Being a tyre company in Formula 1 is not easy because it is really hard to convince newsmen that tyres of any kind are sexy. Still, this has been a very good effort.
Elsewhere in the world there has been much excitement about a virtual image of the new Caterham F1 car, which will be officially launched in February. The problem with virtual images is that they pop up when you least expect them, so it all happened a day too early. The car is not very pretty, but I have a nasty suspicion that there are going to a lot of pretty ugly cars in F1 this year, because of the new rules about the noses having to be lower. If one team has come up with this solution in the wind tunnel, you can bet that others will have done the same.
But what is the perfect F1 launch?
I do remember many years back now, Sauber decided to push back the new frontiers and announced the first virtual F1 launch, which meant that there was no need to find an expensive venue, no need for the media to travel because it was all done online (although I am pretty sure the system overloaded dramatically).
However, it was not without humour. Shortly before the big event a wooden box was delivered to the home of each member of the F1 media, inside which was a suitable lunch… complete with wine, Sauber table napkins and so on.
Over the years I have seen many a weird and wonderful attempt to grab attention. I have seen cars unveiled on barges in the middle of rivers; in museums, amid countless laser and dry ice shows and I was long ago unimpressed by with cars driving unexpectedly through paper walls. I have seen a car helicoptered into place, and even a bunch of out-of-work actors rushing about throwing paint-filled eggs at a white wall.

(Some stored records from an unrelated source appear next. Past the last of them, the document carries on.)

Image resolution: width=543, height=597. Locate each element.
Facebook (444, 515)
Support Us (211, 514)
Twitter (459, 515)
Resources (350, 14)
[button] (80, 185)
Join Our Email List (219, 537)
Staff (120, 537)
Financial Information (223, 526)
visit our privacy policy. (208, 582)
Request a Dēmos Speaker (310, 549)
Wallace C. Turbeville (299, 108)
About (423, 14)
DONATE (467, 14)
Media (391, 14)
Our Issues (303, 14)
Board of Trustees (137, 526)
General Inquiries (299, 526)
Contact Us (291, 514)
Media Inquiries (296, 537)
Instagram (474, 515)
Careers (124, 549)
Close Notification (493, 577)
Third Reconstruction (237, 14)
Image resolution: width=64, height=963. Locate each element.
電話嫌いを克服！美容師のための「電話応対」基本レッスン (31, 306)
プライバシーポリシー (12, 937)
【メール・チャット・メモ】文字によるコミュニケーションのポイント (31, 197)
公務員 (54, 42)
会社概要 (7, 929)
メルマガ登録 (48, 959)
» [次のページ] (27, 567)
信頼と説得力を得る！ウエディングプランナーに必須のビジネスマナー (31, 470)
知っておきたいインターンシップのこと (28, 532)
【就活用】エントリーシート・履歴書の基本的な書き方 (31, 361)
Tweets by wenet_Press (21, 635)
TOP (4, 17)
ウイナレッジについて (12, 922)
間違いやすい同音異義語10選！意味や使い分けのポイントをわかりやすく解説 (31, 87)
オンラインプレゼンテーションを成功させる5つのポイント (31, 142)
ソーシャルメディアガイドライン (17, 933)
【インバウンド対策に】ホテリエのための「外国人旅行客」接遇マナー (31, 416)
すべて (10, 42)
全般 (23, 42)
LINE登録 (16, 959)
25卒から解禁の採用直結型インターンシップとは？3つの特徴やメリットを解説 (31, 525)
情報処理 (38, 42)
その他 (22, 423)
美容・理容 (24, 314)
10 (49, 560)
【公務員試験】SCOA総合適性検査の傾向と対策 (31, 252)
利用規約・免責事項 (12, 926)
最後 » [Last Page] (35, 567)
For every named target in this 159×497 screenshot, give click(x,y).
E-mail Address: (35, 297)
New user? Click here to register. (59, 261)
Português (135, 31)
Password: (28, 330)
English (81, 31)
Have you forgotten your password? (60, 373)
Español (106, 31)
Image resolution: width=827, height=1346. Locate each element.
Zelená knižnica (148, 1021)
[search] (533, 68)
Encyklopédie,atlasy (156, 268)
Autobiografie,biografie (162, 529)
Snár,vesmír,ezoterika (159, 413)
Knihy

There was the odd McLaren launch in Berlin where members of the public brought bits of car and it was built up before the eyes of the media. My favourite launch I think was Jordan’s spectacular Cirque de Soleil performance at the Royal Albert Hall in London (I cannot remember the year), although in 1996 Sauber (again) had a wild launch at an experimental theatre near Zurich. It is hard to explain what happened, but it was a musical, which was like Rocky Horror Show meets Star Trek (in German).
These days, without time to play with, the F1 teams have rollouts more than launches… but who knows, with a virtual world out there, there are no limits to what can be done. What next? A virtual Transformer launch, in which a hot air balloon transforms himself into the new HRT; or a virtual Red Bull tin that suddenly sprouts wings and wheels and becomes an F1 car; or perhaps a team owner sitting rubbing an old lamp in order to make an Formula 1 car magically appear.
Perhaps the best idea, with the movie The Artist making such an impact in Hollywood, would be to have the sport’s first silent F1 launch: No wild expectations; no fluffy talk; no bull. Not even a performing dog (except, perhaps, if the car is no good).